**ASSIGNMENT**.
The sports column below says the Daily Journal will start running its GameDay college preview pages in Friday's paper. In one to three sentences, explain why, using only the reasons the column gives.

Now it’s late September and we have all of the sports, all at once.

It’s been a strange journey to get to this point in 2020, with real big-boy college football ready to begin on Saturday as the SEC kicks off a unique 10-game schedule of conference- only games.

Let’s give a tip of the ballcap to SEC commissioner Greg Sankey, who didn’t panic when some other leagues did. He counseled patience in the face of the pandemic – and that seems to have been the right course.

This will wind up being history’s weirdest college football season, anyway, with games scattered from late August until perhaps May of next year.

The professional sports leagues, like that famous bank robber, decided to go where the money is – back to work.

Golf and NASCAR were the last two pro sports to fold their cards when the COVID-19 hit the fan, but they’ve both been very successful in finding their way back. A Masters in November will be weird, though.

The world’s biggest sport, soccer, didn’t pitch a fit – they found a way to fit their game back on the pitch as quickly as it appeared safe.

Hoops, there it is

Pro basketball, the first sport to pull the plug in the U.S., quickly adapted by using the “bubble” concept, which made it easier to manage and avoid outbreaks. The same for pro hockey, which shipped all of its business to Canada.

Pro football had the advantage of watching everyone else struggle to figure things out. COVID or not, though, bad NFL teams are still bad.

For a while, it seemed like major league baseball might be the one sport that couldn’t get out of its own way to get a season started – but it has, and playoffs are on the horizon.

High school fall sports were delayed a little bit in Mississippi, meanwhile, yet Friday night will be the fourth week of games for most MHSAA teams.

The Daily Journal somehow managed to print sports pages every day throughout the rise of COVID-19. Now, it’s about to get a lot busier for us.

Starting with Friday’s paper, we’ll begin publishing our GameDay college preview pages so that all subscribers can see them ahead of the weekend.

Some readers were concerned that our shift to an E-edition on Saturdays would make it hard to find our GameDay pages – including the TV listings. This will make it much easier for you, so don’t recycle that Friday paper until Sunday.

**LISTED RECORDS**.
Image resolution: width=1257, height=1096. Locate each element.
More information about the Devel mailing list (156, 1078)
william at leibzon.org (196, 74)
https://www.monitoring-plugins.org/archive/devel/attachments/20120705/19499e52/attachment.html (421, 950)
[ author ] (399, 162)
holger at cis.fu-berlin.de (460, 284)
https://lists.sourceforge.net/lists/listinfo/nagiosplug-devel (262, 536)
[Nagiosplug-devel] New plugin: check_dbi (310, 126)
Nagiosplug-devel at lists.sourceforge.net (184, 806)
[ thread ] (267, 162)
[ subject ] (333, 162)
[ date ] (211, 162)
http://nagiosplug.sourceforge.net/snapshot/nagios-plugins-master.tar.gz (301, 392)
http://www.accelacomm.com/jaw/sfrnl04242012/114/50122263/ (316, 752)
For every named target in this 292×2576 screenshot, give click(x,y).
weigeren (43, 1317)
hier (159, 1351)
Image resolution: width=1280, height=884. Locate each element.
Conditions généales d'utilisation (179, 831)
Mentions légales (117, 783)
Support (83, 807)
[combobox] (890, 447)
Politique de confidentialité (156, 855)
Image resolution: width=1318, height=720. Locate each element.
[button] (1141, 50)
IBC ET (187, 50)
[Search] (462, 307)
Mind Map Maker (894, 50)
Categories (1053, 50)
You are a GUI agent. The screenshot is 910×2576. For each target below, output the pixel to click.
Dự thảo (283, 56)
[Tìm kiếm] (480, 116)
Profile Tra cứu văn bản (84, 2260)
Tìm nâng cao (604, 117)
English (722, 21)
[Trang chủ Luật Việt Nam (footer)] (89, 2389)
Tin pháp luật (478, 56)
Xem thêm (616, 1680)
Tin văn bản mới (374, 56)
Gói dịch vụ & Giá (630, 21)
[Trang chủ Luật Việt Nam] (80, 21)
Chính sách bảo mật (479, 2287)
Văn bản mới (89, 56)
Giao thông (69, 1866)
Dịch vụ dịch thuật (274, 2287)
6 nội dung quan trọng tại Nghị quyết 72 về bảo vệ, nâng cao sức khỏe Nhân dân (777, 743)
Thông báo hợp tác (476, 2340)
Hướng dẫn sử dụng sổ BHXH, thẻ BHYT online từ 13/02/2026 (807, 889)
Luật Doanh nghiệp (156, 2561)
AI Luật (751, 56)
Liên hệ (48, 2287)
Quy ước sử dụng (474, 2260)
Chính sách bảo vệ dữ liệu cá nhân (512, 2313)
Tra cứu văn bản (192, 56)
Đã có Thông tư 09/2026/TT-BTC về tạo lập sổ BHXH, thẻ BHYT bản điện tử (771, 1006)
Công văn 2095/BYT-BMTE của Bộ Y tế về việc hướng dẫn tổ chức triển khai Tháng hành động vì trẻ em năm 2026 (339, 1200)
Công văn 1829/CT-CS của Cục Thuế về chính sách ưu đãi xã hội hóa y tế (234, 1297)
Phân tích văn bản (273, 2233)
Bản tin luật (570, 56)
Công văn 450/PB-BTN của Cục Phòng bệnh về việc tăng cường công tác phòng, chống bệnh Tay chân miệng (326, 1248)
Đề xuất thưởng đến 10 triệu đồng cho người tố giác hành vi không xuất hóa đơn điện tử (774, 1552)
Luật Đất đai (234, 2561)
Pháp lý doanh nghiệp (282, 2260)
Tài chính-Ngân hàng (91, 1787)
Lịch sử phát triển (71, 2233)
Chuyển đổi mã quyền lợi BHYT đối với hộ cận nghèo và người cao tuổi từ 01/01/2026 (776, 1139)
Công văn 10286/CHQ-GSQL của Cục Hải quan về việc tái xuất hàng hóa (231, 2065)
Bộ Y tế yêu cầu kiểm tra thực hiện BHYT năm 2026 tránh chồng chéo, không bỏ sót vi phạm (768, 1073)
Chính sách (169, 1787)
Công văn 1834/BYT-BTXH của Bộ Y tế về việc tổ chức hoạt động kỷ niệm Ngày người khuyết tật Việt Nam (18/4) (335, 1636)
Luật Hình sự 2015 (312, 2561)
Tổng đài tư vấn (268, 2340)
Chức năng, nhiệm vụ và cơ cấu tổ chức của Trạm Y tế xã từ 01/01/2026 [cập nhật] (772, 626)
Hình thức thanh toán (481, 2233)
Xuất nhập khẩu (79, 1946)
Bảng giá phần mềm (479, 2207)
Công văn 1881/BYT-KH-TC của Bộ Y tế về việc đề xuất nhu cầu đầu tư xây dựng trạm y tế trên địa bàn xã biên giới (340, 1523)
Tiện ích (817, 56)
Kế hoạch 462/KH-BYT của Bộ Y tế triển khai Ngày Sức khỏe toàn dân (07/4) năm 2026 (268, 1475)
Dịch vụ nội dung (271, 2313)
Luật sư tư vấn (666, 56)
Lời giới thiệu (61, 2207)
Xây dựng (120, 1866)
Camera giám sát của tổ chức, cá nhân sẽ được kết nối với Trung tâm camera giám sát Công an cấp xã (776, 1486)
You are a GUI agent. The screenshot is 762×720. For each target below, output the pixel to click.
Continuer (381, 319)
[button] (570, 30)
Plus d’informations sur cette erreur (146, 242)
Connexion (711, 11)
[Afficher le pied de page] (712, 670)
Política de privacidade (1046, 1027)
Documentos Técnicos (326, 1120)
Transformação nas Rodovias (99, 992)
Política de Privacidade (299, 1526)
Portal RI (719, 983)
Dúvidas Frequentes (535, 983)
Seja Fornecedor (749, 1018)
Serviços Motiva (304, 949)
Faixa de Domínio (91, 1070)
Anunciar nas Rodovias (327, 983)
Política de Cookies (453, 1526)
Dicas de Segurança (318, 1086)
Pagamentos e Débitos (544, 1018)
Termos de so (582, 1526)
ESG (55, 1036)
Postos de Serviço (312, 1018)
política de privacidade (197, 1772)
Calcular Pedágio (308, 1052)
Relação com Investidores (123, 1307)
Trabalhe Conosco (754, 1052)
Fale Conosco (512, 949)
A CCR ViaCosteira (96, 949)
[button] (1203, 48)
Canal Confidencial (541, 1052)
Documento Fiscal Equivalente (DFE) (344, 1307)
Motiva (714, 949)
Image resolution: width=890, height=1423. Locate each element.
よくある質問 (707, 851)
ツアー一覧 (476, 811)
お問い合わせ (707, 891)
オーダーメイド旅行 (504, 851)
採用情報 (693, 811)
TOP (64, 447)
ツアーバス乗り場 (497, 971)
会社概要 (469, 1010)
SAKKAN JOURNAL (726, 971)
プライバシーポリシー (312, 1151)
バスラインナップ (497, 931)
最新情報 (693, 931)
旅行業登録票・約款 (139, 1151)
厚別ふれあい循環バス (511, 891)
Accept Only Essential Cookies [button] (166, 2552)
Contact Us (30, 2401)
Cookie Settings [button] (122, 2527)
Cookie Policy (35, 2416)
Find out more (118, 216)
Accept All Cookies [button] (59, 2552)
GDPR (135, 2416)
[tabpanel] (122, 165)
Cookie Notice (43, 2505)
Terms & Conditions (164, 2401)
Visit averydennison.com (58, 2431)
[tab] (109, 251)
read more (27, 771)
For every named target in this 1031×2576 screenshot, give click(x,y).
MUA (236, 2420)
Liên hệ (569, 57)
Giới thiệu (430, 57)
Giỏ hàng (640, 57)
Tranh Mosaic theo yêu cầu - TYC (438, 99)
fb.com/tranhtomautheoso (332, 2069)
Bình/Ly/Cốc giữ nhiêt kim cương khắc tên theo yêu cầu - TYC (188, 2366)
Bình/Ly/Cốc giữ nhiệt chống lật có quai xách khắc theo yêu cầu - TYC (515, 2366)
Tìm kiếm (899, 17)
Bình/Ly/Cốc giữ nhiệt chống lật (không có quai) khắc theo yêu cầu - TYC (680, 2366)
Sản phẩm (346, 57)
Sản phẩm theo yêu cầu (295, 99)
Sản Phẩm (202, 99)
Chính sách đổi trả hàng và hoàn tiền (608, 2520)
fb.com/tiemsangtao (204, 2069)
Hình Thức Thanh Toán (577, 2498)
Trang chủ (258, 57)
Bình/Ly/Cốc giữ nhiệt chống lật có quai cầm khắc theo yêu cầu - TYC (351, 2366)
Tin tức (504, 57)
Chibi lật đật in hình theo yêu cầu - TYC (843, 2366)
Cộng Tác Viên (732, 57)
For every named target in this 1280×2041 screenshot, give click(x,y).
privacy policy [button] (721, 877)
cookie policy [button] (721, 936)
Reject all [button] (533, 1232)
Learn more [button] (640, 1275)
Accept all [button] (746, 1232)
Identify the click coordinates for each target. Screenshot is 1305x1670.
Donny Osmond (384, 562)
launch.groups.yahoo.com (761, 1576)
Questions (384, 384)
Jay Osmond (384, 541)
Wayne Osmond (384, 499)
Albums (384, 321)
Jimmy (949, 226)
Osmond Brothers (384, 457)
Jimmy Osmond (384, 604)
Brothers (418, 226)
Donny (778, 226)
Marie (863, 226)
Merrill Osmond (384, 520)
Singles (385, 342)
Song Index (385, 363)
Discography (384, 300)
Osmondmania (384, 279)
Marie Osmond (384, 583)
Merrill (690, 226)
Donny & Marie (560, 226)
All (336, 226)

**TASK OUTPUT**.
The paper moved to an E-edition on Saturdays, and some readers worried that this would make the GameDay pages, including the TV listings, hard to find. Printing the pages on Friday lets all subscribers see them before the weekend and makes them much easier to find.